Lo straniero: domani ore 16,45 ultima replica

Vivere l’esistenzialismo di Camus

Al teatro Niccolini di Firenze Fabrizio Gifuni interpreta Lo Straniero.

di Niccolò Andreotti

Vivere l’esistenzialismo di Camus

Un vero one-man-show quello di Fabrizio Gifuni al Teatro Niccolini a Firenze: un attore, un musicista/dj, uno spazio neutro e un’unica, forte, sorgente di luce.

 

Ottanta minuti intensi. Lo straniero di Camus, romanzo cardine dell’esistenzialismo pubblicato nel 1942, non viene semplicemente letto, ma interpretato, vissuto e trasmesso, quasi lanciato, con tutta la sua potenza agli spettatori. La voce di Gifuni è profonda e il suo tono distaccato; l’attore – reduce da numerosi successi in tv e al cinema (tra cui Romanzo di una strage di Giordana e Il capitale umano di Virzì) – esprime tutta l’incredibile apatia dell’assurdo eroe Meursault, protagonista del romanzo, acuto osservatore della vita eppure indifferente a tutto ciò che lo circonda. Indifferente all’amore, alla violenza, alla religione e perfino alla morte.

 

La veglia e il funerale della madre di Meursault, il suo omicidio di un arabo su una spiaggia, il processo, il carcere in attesa dell’esecuzione: sono queste le quattro grandi sequenze raccontate, intervallate dalla sonorità e dalle parole di brani ispirati a Lo straniero, come Killing an Arab dei Cure e The Stranger dei Tuxedomoon, mixati in scena dal vivo dall’ottimo musicista/dj G.U.P. Alcaro.

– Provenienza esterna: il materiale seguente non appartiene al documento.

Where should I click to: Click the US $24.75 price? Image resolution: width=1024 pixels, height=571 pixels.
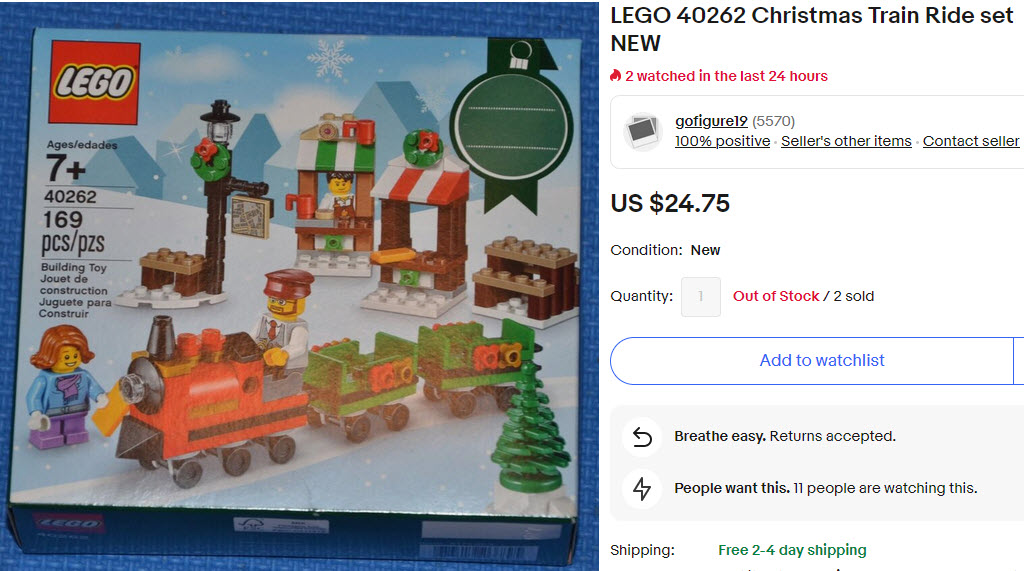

Una potente luce fissa sottolinea l’atmosfera di totale sospensione dalla realtà.

 

"Si parla di un’intervista impossibile -spiega Gifuni - perché a me e al regista Roberta Lena è sembrato di assecondare il testo immaginando Meursault che torna per raccontare la sua storia davanti a una selva di microfoni e riflettori” . L’idea, che nasce su proposta del Circolo dei Lettori di Torino nel 2013 in occasione del centenario della nascita di Camus, è vincente. Perché? Lo spiega l’attore stesso: “Lo straniero ha due caratteristiche che lo rendono materia perfetta per un attore: il racconto è in soggettiva, uno sprofondamento progressivo nell’anima del protagonista, poi c’è la sua abbagliante dimensione fisica e sensoriale”.

 

I tratti raffinati, il timbro inconfondibile ma non solo. La voce di Gifuni è anche straordinariamente variabile, capace di rappresentare numerosi personaggi, ognuno caratterizzato alla perfezione: dal titolare dell’ospizio della madre al vicino di casa, dal pubblico ministero al prete. La potenza espressiva di Gifuni e la sua classe ricordano per molti versi quel Marcello Mastroianni che Luchino Visconti scelse come protagonista del film del 1967 tratto dall’opera di Albert Camus.

 

Camus non si considerò mai un esistenzialista eppure questo testo rappresenta a pieno tutta l’insofferenza per la vita, l’impossibilità di realizzarsi in una dimensione di autenticità e la consapevolezza della condizione di escluso, di straniero di se stesso. Ciascun uomo è solo, impossibilitato di stabilire un rapporto di adesione col mondo che lo circonda. Forse solo Franz Kafka proietta il lettore in una dimensione paragonabile a questa.

 

L spettacolo del Niccolini è forte, è vero e il successo è garantito: al termine Gifuni è stremato, affanna, ha dato tutto al suo pubblico, che lo ripaga con un lungo e scrosciante applauso.